The loss in wetlands was in part due to Indiana’s drainage law that was enacted in 1889 and has been regularly updated. The drainage law, in general, focuses more on agriculture than protecting aquatic ecosystems. Under the law, Juday Creek was reclassified as a drainage ditch instead of its historic designation as a creek. This distinction resulted in management activities, such as dredging, wood removal, and the mowing of buffer zones that disconnected the creek from its historical channel and allowed excess nutrients and sediment to enter the waterway. Additionally, traditional erosion control measures like riprap were deflecting the problem and pushing the nutrients and sediment further downstream.
After continued management activities and development along the creek, researchers found an abrupt loss of species: the number of fish species declined from six to one. Researchers also noted an 85 to 90 percent reduction in the insect-based food sources in the stream. When the researchers presented the evidence to County officials, the officials started to scale back some of the activities. However, by that point, development in the area made it difficult for those changes to make much of an impact on the ecosystem’s health.

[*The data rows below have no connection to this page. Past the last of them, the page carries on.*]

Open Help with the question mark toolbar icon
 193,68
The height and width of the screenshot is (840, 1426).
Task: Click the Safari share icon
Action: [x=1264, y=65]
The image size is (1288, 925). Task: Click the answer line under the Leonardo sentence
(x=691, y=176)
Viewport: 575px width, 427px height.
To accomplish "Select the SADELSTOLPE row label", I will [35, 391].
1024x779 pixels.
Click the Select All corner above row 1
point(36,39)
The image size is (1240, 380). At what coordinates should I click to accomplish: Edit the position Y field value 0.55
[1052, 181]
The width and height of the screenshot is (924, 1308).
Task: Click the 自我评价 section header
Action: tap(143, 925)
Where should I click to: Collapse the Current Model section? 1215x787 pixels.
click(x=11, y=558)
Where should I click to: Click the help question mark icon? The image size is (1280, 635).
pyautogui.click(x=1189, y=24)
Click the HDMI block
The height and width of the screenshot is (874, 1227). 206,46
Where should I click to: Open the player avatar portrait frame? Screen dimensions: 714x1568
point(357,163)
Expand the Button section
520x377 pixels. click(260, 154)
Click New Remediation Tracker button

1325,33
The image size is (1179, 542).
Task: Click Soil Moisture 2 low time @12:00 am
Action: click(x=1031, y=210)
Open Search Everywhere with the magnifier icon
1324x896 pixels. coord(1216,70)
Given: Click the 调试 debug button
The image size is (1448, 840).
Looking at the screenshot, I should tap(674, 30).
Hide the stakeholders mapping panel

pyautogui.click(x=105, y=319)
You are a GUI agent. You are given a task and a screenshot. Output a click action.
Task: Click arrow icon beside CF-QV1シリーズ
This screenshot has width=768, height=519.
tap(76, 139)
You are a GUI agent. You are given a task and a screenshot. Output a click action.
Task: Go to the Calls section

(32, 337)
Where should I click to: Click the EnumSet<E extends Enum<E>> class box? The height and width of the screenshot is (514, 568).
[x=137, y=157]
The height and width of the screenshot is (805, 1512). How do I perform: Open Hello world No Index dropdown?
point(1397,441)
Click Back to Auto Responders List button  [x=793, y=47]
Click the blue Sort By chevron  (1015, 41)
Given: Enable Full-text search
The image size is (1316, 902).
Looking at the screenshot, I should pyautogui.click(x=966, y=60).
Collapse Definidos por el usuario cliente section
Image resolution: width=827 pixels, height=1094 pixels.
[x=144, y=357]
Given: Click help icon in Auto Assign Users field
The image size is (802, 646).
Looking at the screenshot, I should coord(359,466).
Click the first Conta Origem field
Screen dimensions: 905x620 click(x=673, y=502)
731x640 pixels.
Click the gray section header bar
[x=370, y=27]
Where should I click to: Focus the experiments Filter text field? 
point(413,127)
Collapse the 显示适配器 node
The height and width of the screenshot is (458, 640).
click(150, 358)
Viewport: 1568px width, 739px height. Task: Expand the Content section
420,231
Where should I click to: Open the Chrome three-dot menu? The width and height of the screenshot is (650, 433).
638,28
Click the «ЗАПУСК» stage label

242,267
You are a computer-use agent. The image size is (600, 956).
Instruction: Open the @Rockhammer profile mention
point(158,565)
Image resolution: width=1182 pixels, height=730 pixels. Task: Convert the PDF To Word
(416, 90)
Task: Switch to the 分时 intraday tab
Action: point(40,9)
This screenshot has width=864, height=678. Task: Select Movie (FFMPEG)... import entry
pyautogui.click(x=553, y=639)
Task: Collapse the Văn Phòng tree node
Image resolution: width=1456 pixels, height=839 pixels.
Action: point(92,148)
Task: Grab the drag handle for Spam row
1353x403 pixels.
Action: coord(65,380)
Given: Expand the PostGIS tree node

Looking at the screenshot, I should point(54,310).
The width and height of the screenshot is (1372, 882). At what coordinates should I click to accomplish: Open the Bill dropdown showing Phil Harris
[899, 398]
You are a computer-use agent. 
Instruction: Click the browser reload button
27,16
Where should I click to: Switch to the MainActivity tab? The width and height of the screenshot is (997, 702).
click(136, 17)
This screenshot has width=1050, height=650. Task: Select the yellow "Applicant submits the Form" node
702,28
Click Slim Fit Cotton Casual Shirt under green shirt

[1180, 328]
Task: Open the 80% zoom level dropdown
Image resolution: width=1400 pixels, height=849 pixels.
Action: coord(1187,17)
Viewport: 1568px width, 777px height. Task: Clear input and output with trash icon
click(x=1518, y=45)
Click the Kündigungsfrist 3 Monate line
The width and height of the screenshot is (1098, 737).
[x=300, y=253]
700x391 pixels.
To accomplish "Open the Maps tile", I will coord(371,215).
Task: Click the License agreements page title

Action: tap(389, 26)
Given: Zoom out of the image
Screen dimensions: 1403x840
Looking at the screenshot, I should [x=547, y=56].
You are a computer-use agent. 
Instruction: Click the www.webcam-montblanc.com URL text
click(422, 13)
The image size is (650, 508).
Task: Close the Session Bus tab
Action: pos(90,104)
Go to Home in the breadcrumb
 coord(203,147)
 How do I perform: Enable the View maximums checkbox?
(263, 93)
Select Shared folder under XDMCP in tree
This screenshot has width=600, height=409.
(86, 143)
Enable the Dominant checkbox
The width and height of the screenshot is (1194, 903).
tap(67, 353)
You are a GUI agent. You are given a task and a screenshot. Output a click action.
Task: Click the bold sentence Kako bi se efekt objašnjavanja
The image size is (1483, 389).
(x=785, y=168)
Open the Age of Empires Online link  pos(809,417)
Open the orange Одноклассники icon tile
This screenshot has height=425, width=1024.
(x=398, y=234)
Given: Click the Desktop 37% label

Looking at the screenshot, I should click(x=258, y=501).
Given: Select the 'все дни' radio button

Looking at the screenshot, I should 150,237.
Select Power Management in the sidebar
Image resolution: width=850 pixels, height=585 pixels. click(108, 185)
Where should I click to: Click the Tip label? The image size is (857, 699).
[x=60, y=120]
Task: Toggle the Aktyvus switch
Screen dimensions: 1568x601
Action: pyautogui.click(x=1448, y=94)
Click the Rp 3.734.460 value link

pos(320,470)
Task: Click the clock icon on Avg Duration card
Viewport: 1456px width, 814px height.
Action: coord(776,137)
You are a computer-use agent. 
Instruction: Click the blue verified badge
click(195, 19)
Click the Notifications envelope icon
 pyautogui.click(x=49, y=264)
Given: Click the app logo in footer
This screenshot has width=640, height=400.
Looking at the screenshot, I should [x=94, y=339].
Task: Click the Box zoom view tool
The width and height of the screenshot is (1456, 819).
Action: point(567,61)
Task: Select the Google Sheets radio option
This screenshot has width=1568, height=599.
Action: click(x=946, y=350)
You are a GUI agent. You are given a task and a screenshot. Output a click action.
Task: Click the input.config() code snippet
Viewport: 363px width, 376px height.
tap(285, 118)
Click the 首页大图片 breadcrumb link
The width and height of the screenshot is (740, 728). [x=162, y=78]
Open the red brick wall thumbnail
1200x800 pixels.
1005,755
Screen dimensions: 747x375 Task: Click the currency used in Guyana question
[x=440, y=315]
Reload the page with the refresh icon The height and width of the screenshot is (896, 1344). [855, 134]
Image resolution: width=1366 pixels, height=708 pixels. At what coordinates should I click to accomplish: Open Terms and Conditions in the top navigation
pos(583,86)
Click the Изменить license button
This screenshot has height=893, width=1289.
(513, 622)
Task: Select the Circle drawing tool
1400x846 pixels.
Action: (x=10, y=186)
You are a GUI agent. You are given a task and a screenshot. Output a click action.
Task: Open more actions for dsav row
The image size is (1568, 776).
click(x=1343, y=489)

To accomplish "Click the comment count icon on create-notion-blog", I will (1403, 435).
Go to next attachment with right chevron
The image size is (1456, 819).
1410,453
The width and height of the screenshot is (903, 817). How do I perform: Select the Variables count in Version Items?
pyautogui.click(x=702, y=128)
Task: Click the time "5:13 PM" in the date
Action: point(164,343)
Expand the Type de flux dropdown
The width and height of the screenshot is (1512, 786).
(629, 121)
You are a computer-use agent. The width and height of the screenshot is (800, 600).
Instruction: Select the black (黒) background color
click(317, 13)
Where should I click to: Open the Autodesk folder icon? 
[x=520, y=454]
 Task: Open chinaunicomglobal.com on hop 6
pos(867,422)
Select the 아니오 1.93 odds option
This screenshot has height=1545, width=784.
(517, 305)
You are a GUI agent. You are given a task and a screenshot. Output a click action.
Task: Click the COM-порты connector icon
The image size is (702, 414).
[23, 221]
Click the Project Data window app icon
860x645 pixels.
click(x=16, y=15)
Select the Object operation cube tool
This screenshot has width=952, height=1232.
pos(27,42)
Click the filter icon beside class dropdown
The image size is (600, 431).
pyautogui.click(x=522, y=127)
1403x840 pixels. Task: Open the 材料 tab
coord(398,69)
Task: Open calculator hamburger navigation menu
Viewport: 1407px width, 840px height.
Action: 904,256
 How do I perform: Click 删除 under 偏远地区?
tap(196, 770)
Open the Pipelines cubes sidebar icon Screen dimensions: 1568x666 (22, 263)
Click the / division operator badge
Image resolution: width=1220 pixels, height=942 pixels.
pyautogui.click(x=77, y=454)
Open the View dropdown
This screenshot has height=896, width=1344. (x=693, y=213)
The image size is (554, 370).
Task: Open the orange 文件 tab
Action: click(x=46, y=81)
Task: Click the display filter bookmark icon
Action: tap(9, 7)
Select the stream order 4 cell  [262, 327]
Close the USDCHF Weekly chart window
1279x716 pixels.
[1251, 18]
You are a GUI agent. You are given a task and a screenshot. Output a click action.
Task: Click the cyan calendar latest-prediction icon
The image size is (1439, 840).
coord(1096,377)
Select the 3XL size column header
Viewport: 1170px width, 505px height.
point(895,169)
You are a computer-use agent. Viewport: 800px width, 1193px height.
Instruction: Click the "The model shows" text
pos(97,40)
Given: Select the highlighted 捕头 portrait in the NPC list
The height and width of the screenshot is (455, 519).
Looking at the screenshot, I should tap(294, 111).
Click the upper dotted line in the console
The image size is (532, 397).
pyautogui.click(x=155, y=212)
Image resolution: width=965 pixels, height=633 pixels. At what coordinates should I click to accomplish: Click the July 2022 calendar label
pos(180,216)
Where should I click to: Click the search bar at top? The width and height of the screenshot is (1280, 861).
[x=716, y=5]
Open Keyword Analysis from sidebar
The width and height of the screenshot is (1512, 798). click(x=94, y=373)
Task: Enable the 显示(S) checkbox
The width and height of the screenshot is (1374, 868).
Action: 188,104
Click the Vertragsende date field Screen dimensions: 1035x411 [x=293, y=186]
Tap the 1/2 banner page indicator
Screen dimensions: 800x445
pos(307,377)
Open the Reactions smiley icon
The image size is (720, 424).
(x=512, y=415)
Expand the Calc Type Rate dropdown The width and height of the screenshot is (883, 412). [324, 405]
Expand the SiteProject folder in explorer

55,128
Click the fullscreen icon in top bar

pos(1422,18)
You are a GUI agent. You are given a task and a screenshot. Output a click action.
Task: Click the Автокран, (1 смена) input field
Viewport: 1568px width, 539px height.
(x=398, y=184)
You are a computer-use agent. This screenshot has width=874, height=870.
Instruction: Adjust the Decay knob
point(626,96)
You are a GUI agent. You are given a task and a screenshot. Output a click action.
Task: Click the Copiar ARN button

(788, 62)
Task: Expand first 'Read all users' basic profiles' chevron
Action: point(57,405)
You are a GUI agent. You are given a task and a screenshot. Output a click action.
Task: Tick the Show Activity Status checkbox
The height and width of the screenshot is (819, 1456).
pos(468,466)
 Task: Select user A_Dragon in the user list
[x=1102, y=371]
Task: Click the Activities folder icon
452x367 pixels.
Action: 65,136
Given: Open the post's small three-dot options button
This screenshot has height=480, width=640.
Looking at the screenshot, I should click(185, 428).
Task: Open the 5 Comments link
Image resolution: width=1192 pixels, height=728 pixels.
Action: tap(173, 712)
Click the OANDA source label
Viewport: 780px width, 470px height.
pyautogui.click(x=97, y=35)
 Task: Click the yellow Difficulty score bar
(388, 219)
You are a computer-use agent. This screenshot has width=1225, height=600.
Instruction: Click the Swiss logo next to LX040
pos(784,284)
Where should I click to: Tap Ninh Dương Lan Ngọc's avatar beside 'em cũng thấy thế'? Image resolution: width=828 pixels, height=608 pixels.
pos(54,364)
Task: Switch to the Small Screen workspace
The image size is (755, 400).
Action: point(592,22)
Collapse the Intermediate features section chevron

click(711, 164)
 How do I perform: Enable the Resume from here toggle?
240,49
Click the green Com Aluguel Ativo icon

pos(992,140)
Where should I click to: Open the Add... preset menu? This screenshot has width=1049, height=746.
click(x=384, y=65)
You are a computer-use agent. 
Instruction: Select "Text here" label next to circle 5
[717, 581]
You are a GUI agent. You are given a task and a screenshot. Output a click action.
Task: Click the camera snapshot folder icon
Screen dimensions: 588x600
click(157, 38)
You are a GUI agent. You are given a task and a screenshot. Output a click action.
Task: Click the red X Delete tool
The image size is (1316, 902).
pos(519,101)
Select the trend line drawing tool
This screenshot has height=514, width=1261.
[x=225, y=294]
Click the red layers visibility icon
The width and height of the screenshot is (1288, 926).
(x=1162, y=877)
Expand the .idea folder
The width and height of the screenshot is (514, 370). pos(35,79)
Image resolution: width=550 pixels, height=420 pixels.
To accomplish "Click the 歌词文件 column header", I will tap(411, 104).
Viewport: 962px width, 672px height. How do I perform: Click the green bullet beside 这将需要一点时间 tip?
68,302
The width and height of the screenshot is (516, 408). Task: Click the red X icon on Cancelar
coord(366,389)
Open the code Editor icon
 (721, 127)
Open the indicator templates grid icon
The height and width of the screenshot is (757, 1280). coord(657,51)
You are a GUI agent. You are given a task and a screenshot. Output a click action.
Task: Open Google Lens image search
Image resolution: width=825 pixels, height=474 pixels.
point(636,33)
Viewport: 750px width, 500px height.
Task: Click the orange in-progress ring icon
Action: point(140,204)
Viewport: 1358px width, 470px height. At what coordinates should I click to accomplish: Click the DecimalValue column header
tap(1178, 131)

To address the water quality issues in the creek, residents formed the Juday Creek Task Force. The Task Force developed goals and plans to protect the overall watershed. Specific actions included preserving and improving the creek’s populations of brown trout and other species, reducing erosion, establishing buffer strips, reducing mowing of stream side vegetation, and creating a planning process that would address future development, among others. However, once the University announced plans to develop the golf course, and the plans did not consider the aquatic ecosystem in the design, the task force reached out to Notre Dame researchers to determine what they could do to protect the aquatic ecosystem.